À Zahlé, une bataille marquée par la lenteur et les bousculades

L'affluence était telle, hier à Zahlé, que les électeurs devaient attendre une à deux heures pour voter, dès 9 heures du matin, alors que l'attente devait atteindre plus de trois heures en milieu de journée.

Bon enfant et conviviale en début de matinée, l'ambiance est vite devenue lourde et irrespirable, au vu des folles bousculades devant les bureaux de vote. Une situation provoquée aussi bien par la lenteur dans certains bureaux que par l'infrastructure des locaux, totalement inadéquats à une opération de vote. « Cette lenteur ne serait-elle pas délibérée, comme pour décourager les électeurs de la majorité ? » se demandait le député Nicolas Fattouche, en milieu de journée. Des propos repris par une source proche du ministre Élie Skaff, qui déplorait aussi « le manque de préparation et de compétence des chefs de bureau ».

________________________________________

- **Objectif 1**:
Résumez en deux phrases l'extrait sur le scrutin à Zahlé.
- **Objectif 2**:
Selon l'extrait sur le scrutin à Zahlé, quelle durée l'attente devait-elle atteindre en milieu de journée ?
- **Objectif 3**:
Poursuivez l'extrait sur le scrutin à Zahlé après sa dernière phrase.

- **Données fournies**:

________________________________________

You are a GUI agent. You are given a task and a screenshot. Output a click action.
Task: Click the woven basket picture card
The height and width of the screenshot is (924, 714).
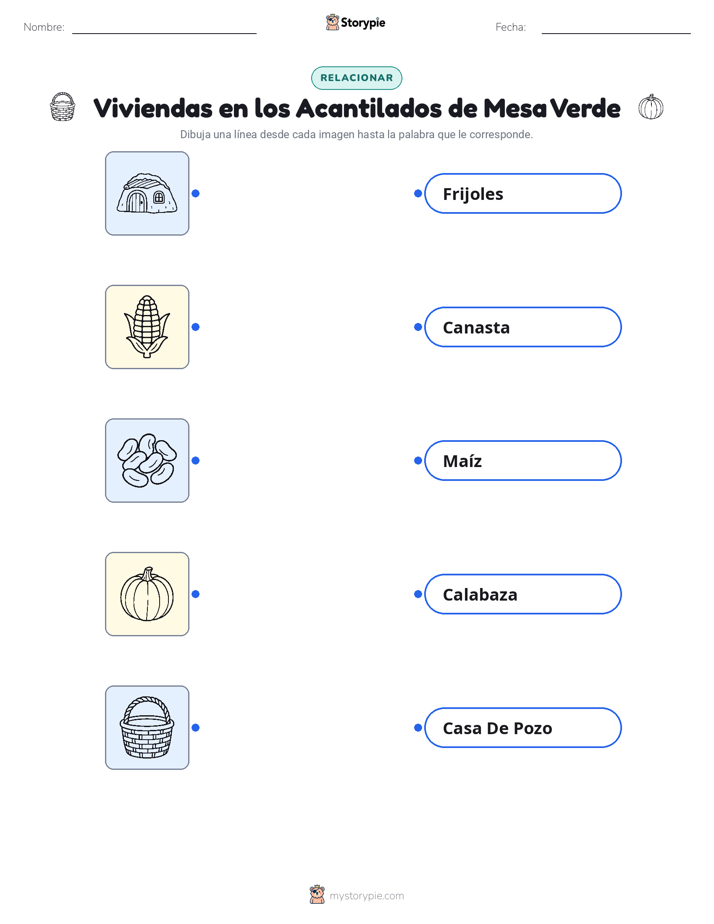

________________________________________

- **Réponse 1**:
À Zahlé, l'affluence obligeait les électeurs à attendre une à deux heures dès 9 heures, puis plus de trois heures en milieu de journée, et l'ambiance, d'abord conviviale, est vite devenue irrespirable à cause des bousculades. Cette situation, due à la lenteur de certains bureaux et à des locaux inadéquats, a amené le député Nicolas Fattouche à se demander si la lenteur n'était pas délibérée pour décourager les électeurs de la majorité, tandis qu'une source proche du ministre Élie Skaff déplorait le manque de préparation et de compétence des chefs de bureau.

- **Réponse 2**:
Plus de trois heures.

- **Réponse 3**:
L'indiscipline du Libanais n'est, certes, pas étrangère à cette situation. Alors qu'à l'entrée de la plupart des centres et des salles, les électeurs, agglutinés comme des mouches, se bousculaient à qui mieux mieux, de rares files d'attente se formaient dans le calme, ici ou là. Il n'en reste pas moins que les forces de l'ordre, dépassées par la situation et gagnées par la nervosité, n'ont pas réussi à convaincre les électeurs, et plus spécifiquement les électrices, de faire preuve d'un minimum de discipline. Résultat, les cas d'évanouissements et de hurlements hystériques se sont multipliés, les insultes fusaient aussi, ça et là. Quelques femmes, refusant de se faire davantage bousculer, ont tout bonnement renoncé à voter, au grand dam de certains délégués partisans. D'autres avaient, en milieu de journée, déjà effectué plusieurs tentatives infructueuses, résolues à persévérer, malgré tout.
Au milieu de ce regrettable brouhaha, il était quasiment impossible pour les personnes âgées, les malades, les handicapés et les femmes enceintes de se frayer un chemin, aucune entrée séparée n'ayant été prévue pour cette catégorie d'électeurs. Un climat qui faisait bien l'affaire des délégués et représentants itinérants de partis, présents en nombre exagéré dans les bureaux de vote et qui ont parfois directement contribué au désordre ambiant.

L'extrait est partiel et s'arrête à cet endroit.